Single Static Action says: ideally, if I name a field, it should be written in one place. This file, this line.
Interviewer: Let me retell it, so it lands for the listeners. The program is nested loops, that's logic. The table is state. The loop says: now the state is this, now this, now this, now this.
Alexei: I'm not sure what you mean by "state." State can mean all of RAM, the whole program state. In the older sense of the word, state meant just the instruction pointer. In state machines, "state" is the number of the instruction about to be executed. But since nobody tracks that cursor anymore, "state" is often used to mean all of memory, all of the program's RAM.
You meant memory: a table with fields, with values, that we read and write and update.
Let's take a concrete example. A function searching for a number in an array. A simple single loop in C++. Elements of the array are instances of a struct. We walk them and read them. Query, read-only. That's fine.
Now consider a function that mutates. Say one that just searches for the minimum. The minimum gets written every time we find a new candidate. Or a program that, on startup, rewrites parameters passed on the command line, with chosen defaults overriding what the user supplied because the values made no sense. If you're going to rewrite, do it once. There should be one place in the program where this variable is set.
There's a rule: "don't use global variables." Where does it come from? Nothing, really. People just follow it. I don't have global variables in my programs, unless there is no other path. In Rust lately I use statics sometimes, but read-only, initialized once. No mutable globals.
Interviewer: The reasoning was: globals are problematic in two ways. One is multi-threading, races, volatility. The other is that if access is global, mutations come from anywhere, and you can't reason about the variable's lifecycle.

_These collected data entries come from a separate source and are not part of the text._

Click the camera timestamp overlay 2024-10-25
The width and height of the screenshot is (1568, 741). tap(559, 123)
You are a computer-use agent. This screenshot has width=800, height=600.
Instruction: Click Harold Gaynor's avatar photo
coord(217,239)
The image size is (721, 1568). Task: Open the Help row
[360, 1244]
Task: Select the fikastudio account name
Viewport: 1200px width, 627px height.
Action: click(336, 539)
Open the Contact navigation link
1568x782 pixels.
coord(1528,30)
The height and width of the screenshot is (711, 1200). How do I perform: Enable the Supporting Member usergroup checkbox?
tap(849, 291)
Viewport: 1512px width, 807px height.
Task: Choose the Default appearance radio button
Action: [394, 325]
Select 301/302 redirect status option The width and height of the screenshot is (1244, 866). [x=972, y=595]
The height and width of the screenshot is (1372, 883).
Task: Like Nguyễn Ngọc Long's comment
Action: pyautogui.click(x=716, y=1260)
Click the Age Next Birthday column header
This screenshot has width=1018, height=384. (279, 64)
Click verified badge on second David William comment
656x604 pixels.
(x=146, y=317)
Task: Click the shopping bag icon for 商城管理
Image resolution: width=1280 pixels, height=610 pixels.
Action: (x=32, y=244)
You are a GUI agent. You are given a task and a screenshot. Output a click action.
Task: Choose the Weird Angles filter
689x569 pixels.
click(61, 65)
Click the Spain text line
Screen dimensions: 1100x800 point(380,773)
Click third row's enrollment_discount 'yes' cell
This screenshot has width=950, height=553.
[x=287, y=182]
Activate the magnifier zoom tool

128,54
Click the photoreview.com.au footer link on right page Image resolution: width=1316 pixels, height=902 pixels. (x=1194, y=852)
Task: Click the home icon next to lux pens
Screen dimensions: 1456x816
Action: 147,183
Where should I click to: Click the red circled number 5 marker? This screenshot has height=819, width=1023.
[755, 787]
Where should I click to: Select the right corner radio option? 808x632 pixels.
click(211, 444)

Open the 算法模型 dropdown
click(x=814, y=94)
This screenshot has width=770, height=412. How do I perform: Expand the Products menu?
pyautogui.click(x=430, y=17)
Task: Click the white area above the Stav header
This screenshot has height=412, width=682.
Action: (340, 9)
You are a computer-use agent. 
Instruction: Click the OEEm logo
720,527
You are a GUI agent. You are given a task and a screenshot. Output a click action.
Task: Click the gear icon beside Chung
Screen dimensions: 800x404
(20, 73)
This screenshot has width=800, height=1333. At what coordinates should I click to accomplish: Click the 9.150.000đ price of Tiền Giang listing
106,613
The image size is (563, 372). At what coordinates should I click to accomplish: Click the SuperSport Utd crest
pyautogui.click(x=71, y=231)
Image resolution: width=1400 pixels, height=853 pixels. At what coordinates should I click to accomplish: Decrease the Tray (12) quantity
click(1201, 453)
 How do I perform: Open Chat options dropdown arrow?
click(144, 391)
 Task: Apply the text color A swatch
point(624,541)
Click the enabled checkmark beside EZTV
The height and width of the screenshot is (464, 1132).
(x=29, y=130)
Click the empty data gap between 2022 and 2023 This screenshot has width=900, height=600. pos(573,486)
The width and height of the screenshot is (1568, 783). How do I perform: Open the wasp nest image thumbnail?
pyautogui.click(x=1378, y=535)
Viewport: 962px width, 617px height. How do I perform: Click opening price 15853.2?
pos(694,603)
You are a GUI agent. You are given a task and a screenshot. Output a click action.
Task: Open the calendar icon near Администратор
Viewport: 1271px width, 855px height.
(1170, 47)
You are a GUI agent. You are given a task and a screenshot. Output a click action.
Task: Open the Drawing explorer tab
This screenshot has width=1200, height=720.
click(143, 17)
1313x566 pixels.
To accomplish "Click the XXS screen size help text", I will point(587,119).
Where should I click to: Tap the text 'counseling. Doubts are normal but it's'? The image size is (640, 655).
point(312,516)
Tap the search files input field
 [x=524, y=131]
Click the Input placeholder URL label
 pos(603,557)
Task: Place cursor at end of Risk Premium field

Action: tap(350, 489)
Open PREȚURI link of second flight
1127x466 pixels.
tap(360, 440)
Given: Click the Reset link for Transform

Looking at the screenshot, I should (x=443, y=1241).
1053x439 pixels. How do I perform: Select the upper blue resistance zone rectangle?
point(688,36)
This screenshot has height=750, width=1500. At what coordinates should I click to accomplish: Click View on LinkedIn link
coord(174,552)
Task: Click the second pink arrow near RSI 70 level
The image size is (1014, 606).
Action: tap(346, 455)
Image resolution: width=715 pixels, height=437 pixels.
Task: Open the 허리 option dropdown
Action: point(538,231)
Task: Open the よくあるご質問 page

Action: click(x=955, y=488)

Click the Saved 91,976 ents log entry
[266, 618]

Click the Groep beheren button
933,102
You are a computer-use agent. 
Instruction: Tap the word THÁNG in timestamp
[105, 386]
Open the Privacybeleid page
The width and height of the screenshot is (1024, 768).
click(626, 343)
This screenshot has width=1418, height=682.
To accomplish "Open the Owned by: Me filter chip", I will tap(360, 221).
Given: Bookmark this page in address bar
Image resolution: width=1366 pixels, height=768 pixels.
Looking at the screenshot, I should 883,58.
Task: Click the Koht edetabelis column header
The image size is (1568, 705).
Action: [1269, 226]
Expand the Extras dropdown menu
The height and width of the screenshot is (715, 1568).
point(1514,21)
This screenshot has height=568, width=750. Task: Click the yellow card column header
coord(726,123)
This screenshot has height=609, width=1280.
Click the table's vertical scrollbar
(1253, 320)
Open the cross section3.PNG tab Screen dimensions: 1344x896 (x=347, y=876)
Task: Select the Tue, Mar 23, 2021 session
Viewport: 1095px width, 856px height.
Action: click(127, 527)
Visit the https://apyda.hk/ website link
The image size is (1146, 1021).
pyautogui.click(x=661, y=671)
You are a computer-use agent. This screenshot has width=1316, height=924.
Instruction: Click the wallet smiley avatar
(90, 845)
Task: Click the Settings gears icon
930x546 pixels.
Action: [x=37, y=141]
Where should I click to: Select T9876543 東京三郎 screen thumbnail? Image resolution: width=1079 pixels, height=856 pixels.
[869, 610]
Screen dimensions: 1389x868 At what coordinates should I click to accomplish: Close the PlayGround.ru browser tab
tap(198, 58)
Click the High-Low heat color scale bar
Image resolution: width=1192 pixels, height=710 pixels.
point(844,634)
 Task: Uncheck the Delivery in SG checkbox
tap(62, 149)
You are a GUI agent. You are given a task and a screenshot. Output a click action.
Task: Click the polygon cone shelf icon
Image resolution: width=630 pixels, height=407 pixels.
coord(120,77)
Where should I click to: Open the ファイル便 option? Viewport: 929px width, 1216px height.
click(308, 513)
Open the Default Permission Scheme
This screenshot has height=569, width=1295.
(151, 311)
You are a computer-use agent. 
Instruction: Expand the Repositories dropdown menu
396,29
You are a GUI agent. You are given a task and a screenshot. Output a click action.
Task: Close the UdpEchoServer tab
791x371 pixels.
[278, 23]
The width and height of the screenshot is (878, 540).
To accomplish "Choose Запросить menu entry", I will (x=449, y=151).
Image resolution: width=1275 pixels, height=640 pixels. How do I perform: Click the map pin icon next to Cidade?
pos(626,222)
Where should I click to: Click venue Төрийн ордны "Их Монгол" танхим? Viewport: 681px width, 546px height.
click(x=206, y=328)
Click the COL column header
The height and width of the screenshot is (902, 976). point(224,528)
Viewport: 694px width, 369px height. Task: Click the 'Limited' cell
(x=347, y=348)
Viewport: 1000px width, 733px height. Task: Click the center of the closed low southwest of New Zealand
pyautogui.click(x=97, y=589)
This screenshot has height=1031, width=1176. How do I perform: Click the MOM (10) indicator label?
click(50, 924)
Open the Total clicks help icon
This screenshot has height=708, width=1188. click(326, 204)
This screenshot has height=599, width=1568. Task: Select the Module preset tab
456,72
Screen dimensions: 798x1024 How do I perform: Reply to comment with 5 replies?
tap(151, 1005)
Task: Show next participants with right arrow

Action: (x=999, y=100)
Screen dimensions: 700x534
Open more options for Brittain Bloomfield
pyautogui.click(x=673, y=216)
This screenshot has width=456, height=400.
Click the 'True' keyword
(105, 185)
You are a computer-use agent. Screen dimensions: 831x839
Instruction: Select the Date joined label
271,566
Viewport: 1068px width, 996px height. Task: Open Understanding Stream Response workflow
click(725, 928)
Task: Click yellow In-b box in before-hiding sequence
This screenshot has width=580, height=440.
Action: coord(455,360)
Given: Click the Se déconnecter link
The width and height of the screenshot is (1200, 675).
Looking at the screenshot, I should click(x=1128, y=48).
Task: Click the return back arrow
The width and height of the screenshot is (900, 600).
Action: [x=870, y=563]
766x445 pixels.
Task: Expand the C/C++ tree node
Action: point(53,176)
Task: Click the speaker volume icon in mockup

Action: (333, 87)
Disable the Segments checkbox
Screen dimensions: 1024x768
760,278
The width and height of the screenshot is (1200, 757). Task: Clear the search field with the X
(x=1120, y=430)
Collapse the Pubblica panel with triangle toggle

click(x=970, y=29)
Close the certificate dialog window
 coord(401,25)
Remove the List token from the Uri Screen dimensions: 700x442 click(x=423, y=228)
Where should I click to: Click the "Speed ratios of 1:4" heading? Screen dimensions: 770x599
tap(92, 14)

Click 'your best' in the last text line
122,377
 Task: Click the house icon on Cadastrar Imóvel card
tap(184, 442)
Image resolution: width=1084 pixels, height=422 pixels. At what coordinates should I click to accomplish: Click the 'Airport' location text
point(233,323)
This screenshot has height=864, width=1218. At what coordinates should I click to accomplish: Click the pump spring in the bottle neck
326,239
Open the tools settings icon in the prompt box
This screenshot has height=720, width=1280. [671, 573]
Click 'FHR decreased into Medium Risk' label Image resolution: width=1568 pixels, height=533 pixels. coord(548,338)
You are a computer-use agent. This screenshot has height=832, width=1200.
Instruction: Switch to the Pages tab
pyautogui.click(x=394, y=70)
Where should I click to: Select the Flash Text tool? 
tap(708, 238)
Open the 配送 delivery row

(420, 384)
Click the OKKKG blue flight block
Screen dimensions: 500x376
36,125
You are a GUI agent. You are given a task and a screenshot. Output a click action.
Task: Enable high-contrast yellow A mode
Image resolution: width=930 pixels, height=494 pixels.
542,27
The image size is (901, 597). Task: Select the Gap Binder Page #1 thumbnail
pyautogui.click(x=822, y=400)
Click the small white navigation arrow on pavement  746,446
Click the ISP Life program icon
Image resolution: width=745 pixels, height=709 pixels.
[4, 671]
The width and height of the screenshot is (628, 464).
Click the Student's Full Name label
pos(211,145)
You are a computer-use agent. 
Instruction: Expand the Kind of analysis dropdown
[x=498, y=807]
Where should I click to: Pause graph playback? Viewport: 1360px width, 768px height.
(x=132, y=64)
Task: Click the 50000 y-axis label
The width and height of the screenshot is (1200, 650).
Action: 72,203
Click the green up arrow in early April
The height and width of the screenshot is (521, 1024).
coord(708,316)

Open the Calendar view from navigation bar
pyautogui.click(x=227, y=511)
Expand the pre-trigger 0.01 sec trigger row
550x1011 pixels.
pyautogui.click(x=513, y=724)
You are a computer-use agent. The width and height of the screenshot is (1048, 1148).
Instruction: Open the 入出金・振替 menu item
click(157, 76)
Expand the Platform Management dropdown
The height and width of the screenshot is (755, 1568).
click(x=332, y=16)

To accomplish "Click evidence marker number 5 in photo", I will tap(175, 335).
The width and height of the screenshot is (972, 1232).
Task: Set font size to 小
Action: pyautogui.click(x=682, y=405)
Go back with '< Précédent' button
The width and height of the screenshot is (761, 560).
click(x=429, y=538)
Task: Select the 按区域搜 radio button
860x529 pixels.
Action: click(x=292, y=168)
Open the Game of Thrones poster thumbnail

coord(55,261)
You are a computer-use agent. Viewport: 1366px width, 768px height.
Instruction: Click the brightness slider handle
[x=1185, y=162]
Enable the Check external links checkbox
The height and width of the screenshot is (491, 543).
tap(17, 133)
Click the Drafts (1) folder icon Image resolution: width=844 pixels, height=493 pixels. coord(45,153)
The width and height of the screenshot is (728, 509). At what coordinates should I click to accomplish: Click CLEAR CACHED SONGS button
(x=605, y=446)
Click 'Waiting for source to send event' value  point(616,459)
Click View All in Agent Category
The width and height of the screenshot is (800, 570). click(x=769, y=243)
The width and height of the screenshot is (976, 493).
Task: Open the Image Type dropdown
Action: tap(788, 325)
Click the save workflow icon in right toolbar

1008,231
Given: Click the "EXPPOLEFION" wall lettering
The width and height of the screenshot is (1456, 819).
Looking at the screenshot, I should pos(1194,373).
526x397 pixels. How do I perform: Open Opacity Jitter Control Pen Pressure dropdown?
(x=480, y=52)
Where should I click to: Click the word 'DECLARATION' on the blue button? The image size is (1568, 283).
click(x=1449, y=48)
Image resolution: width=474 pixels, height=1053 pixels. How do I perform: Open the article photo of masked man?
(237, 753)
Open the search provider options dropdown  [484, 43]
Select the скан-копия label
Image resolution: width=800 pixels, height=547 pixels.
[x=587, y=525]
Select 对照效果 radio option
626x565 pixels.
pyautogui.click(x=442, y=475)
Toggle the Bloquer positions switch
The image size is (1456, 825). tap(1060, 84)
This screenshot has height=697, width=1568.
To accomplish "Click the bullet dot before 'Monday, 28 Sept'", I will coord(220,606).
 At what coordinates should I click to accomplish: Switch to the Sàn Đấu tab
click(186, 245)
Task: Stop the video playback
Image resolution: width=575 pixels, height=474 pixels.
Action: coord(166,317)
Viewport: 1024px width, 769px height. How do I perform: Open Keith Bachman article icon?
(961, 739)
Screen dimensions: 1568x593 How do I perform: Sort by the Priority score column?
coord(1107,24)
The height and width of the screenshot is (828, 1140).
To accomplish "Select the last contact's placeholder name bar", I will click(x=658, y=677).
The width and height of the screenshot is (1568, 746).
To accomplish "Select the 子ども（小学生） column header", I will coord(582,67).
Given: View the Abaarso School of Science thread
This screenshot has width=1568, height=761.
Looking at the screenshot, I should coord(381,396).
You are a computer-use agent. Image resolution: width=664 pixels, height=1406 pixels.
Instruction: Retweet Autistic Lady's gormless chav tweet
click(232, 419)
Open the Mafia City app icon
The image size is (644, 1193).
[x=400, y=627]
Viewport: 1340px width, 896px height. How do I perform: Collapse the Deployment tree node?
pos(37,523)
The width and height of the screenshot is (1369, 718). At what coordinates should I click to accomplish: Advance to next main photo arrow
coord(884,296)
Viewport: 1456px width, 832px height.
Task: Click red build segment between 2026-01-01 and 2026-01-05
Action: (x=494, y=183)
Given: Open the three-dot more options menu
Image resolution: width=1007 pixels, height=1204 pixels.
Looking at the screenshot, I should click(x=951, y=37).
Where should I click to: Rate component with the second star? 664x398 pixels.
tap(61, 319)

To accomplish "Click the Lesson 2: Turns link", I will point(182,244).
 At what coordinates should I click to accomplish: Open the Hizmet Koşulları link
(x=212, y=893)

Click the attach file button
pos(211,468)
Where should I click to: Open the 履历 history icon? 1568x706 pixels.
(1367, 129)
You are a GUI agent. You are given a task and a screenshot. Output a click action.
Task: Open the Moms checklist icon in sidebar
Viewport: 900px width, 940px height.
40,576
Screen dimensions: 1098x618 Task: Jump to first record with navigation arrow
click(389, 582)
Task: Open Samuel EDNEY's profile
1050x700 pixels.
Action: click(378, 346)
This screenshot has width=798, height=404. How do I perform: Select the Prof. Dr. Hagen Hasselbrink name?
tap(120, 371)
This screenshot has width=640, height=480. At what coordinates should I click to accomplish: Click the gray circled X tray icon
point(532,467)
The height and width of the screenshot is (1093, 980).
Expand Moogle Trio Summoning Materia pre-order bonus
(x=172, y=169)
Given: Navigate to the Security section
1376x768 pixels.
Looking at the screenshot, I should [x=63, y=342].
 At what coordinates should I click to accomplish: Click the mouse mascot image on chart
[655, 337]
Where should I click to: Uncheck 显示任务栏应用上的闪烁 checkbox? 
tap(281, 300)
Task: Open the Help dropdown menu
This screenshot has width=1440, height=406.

Alexei: Exactly. The rule was actually invented against the second one, against changing them from many places, not against them being globally reachable.
I'll confess: I have lost the ability to write programs without global variables. I used to follow all those principles. Gradually I moved to another set. I now write programs only with global variables, and they all grow from one place, the same way the program itself grows from main and branches out. All my variables grow out of one structure called _db, the database, and they branch out too. Every variable that has cardinality one becomes a field of _db. If it has other cardinality, it's reachable via _db, in an array, or off a linked list, or through some pointer. They are all global. But all writes are controlled.
Interviewer: So functions reach into _db, read what they need, and update in place?
Alexei: They update, but a rule is introduced: you cannot, from file A, go and modify variables that are modified in file B. Because that violates Single Static Action. Call a function in B and reach the change through a standard channel.
Let me tell you a secret. You've written code in the browser, in JavaScript? document, isn't that a global variable? It absolutely is. Beneath it sits the tree of all elements on the page. And it is the best way to live. Imagine if it didn't exist. You wouldn't know how to find any element on the page. The idea that the program operates on records, that records live in a database, and that the database is global, that's what makes all variables global.
We were sold a wrong idea by people who wanted programming to be context-free, a language parseable from any point as a recursive expression, with no context. Context-free grammars, if I remember right. And from that grew this idea that "for our functions to be correct, they will just perform transformations." That doesn't survive contact with real life. You have one window on the screen and you have to replace one picture with the next without flickering. How do you follow this absurd notion that nothing is reachable, just transforms?
Your view is the right one, and it's also self-similar. You have a computer, there are bytes in memory, the bytes are absolutely global, each with a unique address. The program transforms them. Your little program is isolated in a virtual address space so it can't trash anything else, but it still has bytes and it still mutates them.
We structure those bytes because we want to operate on more abstract, more compact concepts. We define structs, arrays of structs, indices. We transform them. A function walks the DOM, replaces every button with a checkbox. That's a transformation. Not a returned array you have to apply somewhere, but a substitution. A transaction against this database. Easy to grasp, easy to test, easy to implement, and the program is over.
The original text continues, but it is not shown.